There are a few reasons DMs should rule that these sorcerers can use spell scrolls of these spells:

  • Most fundamentally, because of what “a spell on your spell list” represents—that is, a spell you could have learned, but haven’t necessarily done so. There is no question that a sorcerer who has chosen to not learn lightning bolt—or hasn’t even yet gotten the chance to learn it, though that introduces unreliability into the maneuver—can nonetheless use a spell scroll of lightning bolt. Thus, by the “spirit of the rules” for spell scrolls, the spells on the Psionic Spells and Clockwork Spells tables should be considered “on your spell list” when you have the appropriate subclass.

  • Also, there is historical precedent here: the “v.3.5 revised edition” of D&D had similar rules for scrolls (and wands and staffs and other such items; there were quite a few), and the rules for options like Aberrant Mind or Clockwork Soul were more explicit about this kind of thing, often saying explicitly that additional spells were added to your spell list. D&D 5e is—in general, not just this case—less explicit, as part of their overall work to limit the complexity of rules text, but there is plenty of precedent for specialized sorcerers to gain the ability to use magic items of new spells even if they don’t choose to learn those spells themselves.
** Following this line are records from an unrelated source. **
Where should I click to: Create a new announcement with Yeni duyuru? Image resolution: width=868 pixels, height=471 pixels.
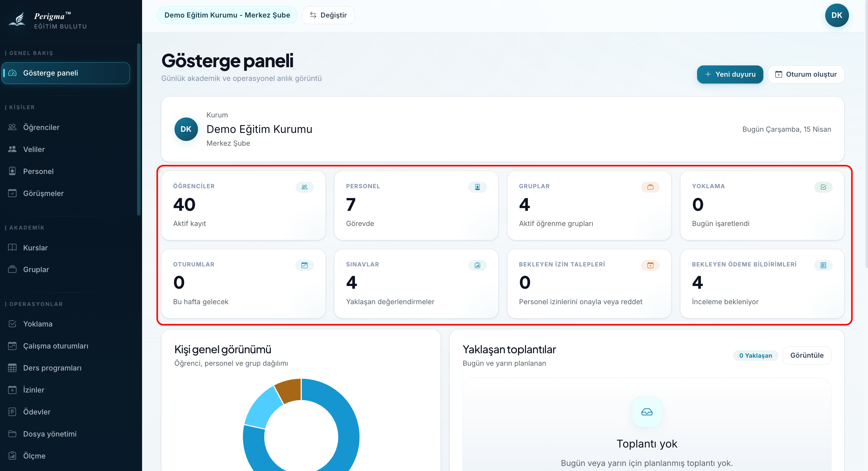(730, 74)
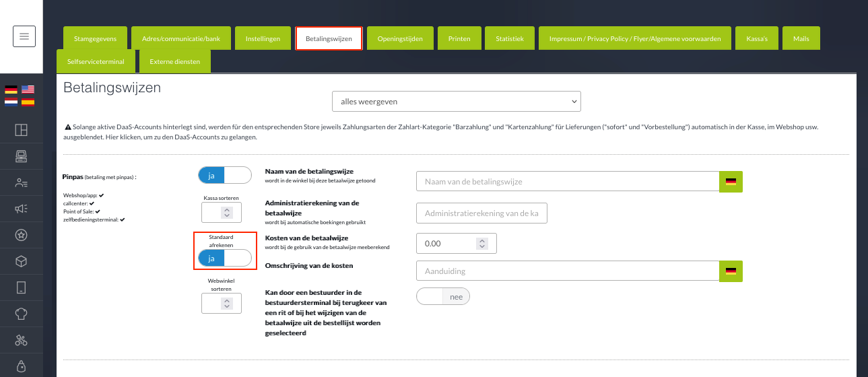
Task: Open the Selfserviceterminal tab
Action: [x=96, y=61]
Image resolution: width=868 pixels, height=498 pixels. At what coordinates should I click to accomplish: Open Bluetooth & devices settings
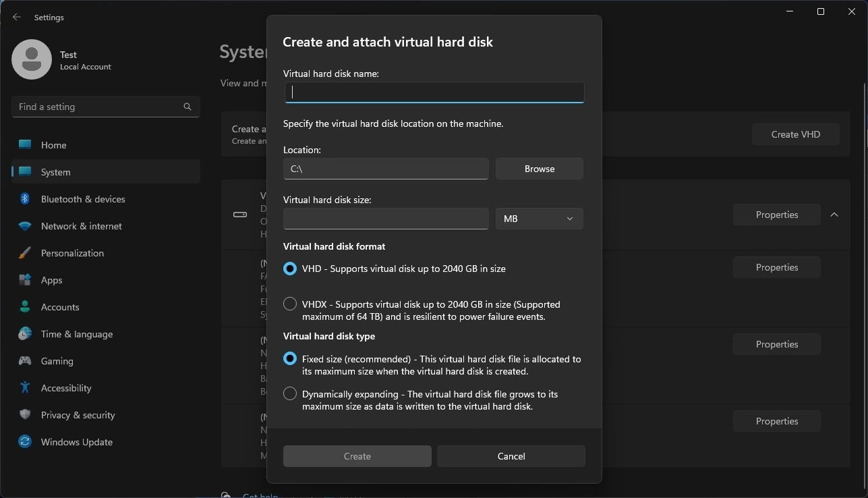pos(82,198)
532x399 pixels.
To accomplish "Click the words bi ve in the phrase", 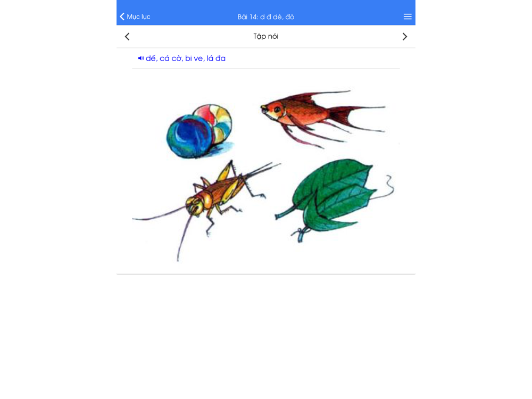I will pyautogui.click(x=194, y=59).
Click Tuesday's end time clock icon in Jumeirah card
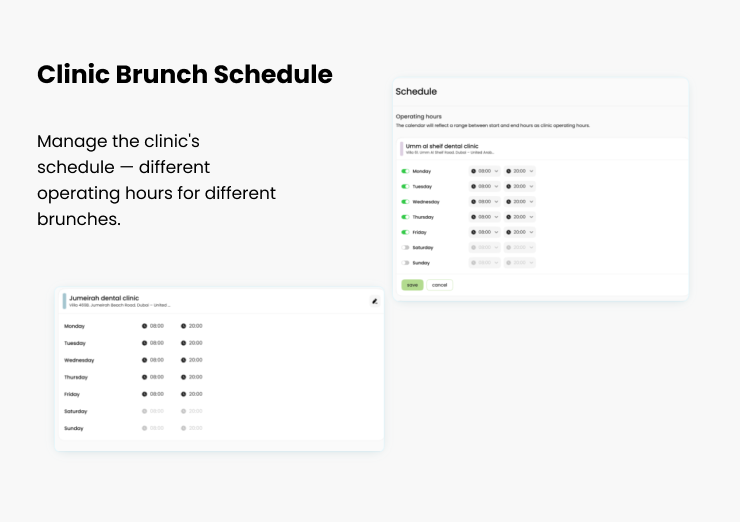The width and height of the screenshot is (740, 522). tap(184, 343)
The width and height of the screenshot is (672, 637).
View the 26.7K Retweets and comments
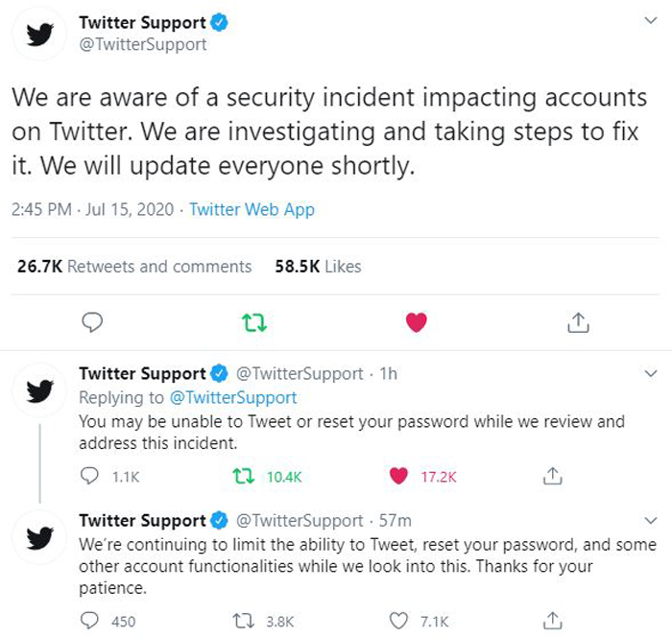coord(134,267)
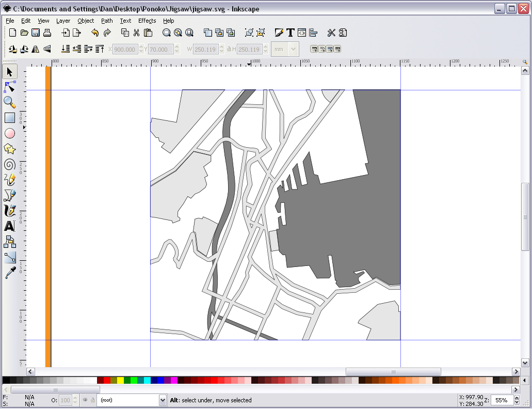Click Undo in the toolbar

[x=95, y=33]
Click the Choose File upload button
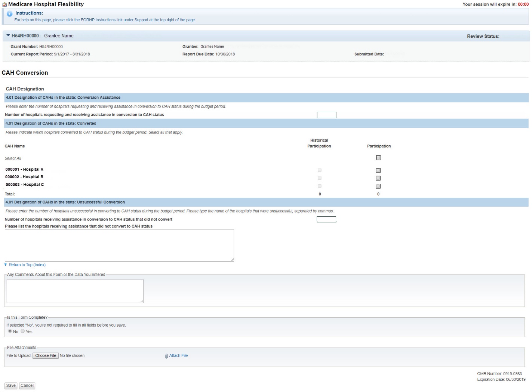This screenshot has width=532, height=392. [46, 356]
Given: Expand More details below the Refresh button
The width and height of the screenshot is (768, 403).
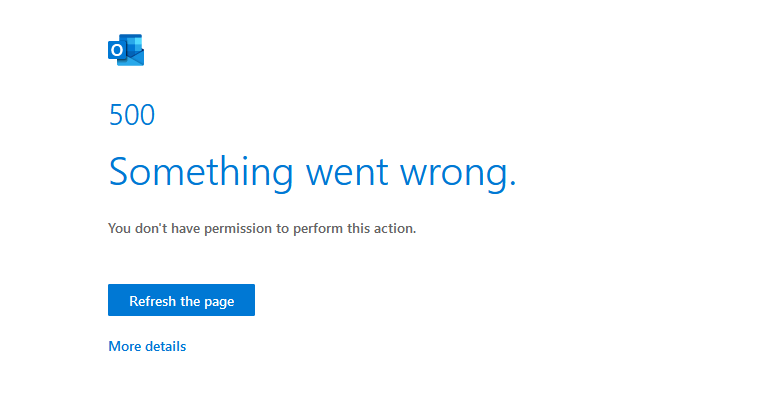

Note this necessarily means mentally noting that each new replacement spell also “counts as a sorcerer spell for you, but [...] doesn’t count against the number of sorcerer spells you know,” which is not stated in the text. That makes this ruling more than just an interpretation—ruling strictly on the text interpreted per interpretation 1 would cause those spells to lack these properties and thus raise many questions about how they should be handled. Really, these are the only plausible answers to those questions, but it’s worth pointing out that these answers aren’t clearly in the text.